Strategies for Deterring Plagiarism

Talk to your students about plagiarism

  • Make sure students know what plagiarism is and what the penalties are for plagiarizing. The Student Information Handbook has a section on academic dishonesty that explains what plagiarism is and what the penalties are.  We have included a checklist for avoiding plagiarism that you might want to provide to your students.
  • Talk about the ethical and legal issues of fair use and intellectual property. Many students think that if there is no copyright symbol on a resource, it is not copyrighted and therefore up for grabs.
  • Let students know that you know about paper mill sites, and also that you know about websites designed to help you catch plagiarism. Margaret Fain and Peggy Bates, from Coastal Carolina University, have put together two wonderful lists of Internet paper mill sites, including generic sites and a subject specific listing.
  • Show students how to correctly cite sources, print and electronic. We have included an exercise which you can use with your students to help them understand when and how to cite sources.  
  • Students often plagiarize because they are under stress—whether because they don’t have enough time, they have other commitments that often get priority, or other reasons that have nothing to do with studies. Pay attention to signs of stress in your students.
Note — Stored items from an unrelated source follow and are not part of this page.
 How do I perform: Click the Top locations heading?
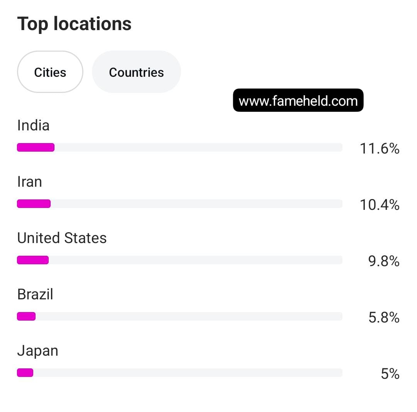click(75, 24)
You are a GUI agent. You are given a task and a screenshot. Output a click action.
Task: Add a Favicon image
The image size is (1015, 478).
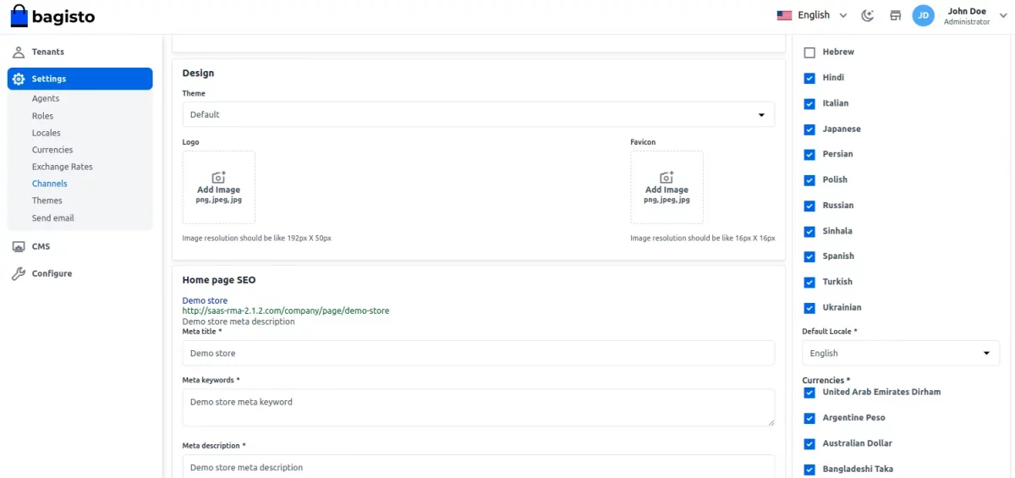click(x=667, y=186)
Let them know about campus services they can use for help with writing, help with research, tutoring, and even counseling centers.  
  • Show them a bad paper from one of the paper mill sites. Analyze it in class pointing out its weaknesses and failures.
  • Talk to your students about the benefits of citing sources. Show them and let them know that documenting their arguments makes them stronger and more authoritative.
  • Introduce your students to the idea that research is a process of discovery and not a product of saying what someone else has said; stress the constructivist nature of research assignments.
  • Make the penalties for plagiarizing clear. Let students know that they will be penalized. Research suggests that if students know they are likely to get caught and penalized, plagiarism decreases.

  • Get to know your students and let them know why their work is important. Studies have shown that students are less inclined to cheat when they know and admire their instructors.

  • State clearly in your syllabus what the expectations are for completing homework assignments.  For example, collaboration policies are used at MIT and at George Washington University.  You can also ask your students to sign a Plagiarism Certificate, such as this one from the Department of Chemistry at the University of Kentucky.

  • Require students to sign a statement along with the submission of their papers that attests to their authorship of the paper. Robert A. Harris has some good examples of these types of statements in his book The Plagiarism Handbook: Strategies for Preventing, Detecting, and Dealing with Plagiarism (Los Angeles CA: Pyrczak, 2001).  

  • Give your students the Plagiarism Attitude Scale from Robert A. Harris’ The Plagiarism Handbook: Strategies for Preventing, Detecting, and Dealing with Plagiarism (Los Angeles CA: Pyrczak, 2001).  

Structure assignments to deter plagiarism

  • Require specific components in the paper. For example, require a minimum number from a variety of source types (websites, journal articles, books).
  • Ask them to use a specific source that you have discussed in class.
  • Pick unique topics or very current events. Be specific: provide a list of topics and have students choose from the list.
  • Assign shorter papers. Short papers force students to be more concise and often rule out paper mills, which require papers of more than six pages.
  • Require current references; most of the sources used in paper mills will be older.
  • Ask students to include photocopies or printouts of the title pages of their sources, or ask for a printout of a database search.
  • Ask for two copies of each paper and keep one on file.  Let your students know you do this.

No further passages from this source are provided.